Located in the centre of Bucharest, this year, the Church of the Resurrection will celebrate one hundred years of the existence of the Church Building.
Work commenced on the building in 1913 due to the generosity and help of a dedicated Anglican community, including Queen Marie of Romania, without whose influence and drive it is possible that it would not have been constructed when it was. Prior to 1913 there had been a flourishing church but it was decided that a more permanent place of worship was required. Through the generosity of a local British business man the site was given to the British Government for the use of the Church and the construction of the Church building.
Work commenced, and the Church situate near Gradina Icoanei is now a land mark and Romanian monument as well as a building of architectural interest. The glazed brick building being the only one of its type in Bucharest, it brings students every year to study the uniqueness of its blend of British and Romanian styles.

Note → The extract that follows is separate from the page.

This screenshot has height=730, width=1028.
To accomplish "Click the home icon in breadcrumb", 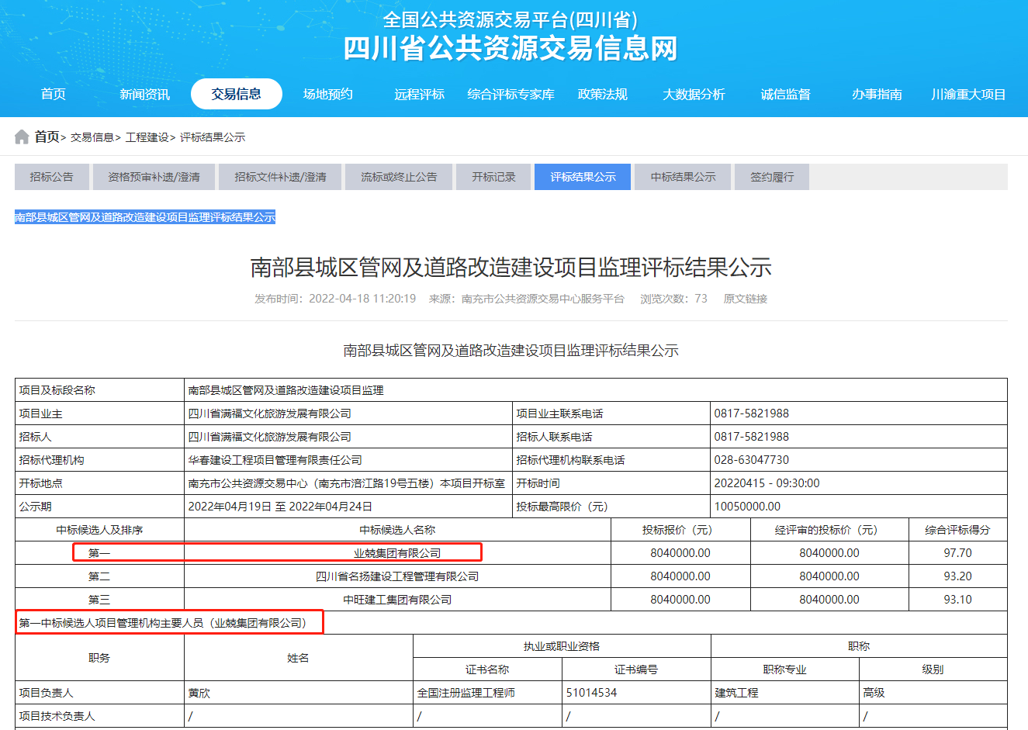I will (x=22, y=137).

The Church community has seen many developments over the last one hundred years. Queen Marie would attend the Church sitting at the rear as an ordinary person. Regularly every Sunday the chalice which she gave is still used in the communion services. The Church has many stories to tell but there is one hundred years of continuity.
Services have been held in the Church every Sunday since the building was consecrated except during the period in 1940’s when Bucharest was occupied by the Germans. Even during the communist regime services were held every Sunday come rain or shine. Fortunately even in that time the Church was free of pressure scandal and intrigue and provided a place of worship for the Anglican community and those who wished a different form of service. On Christmas day in 1989 people still tuned up in the morning to celebrate Christmas although that day the service was cancelled.
The Anglican Church is proud of its long association with Bucharest as well as its association with the Romanian Orthodox Church. Bucharest is seen by many priests as a step to greater things; many chaplains have gone on to high positions in the Church in England and it can boast in its alumni at least one archbishop (York). By the nature of its role in the community the chaplains tend to stay only for three years or their about, and this allows a rich program of worship to develop.
“The Church is home to many nationalities and as expatriates come and go the congregation gets larger or smaller but there has always been a loyal congregation here, carrying on the tradition started in 1913 of regular worship.” said Nicholas Hammond, Chairman of the Church Council.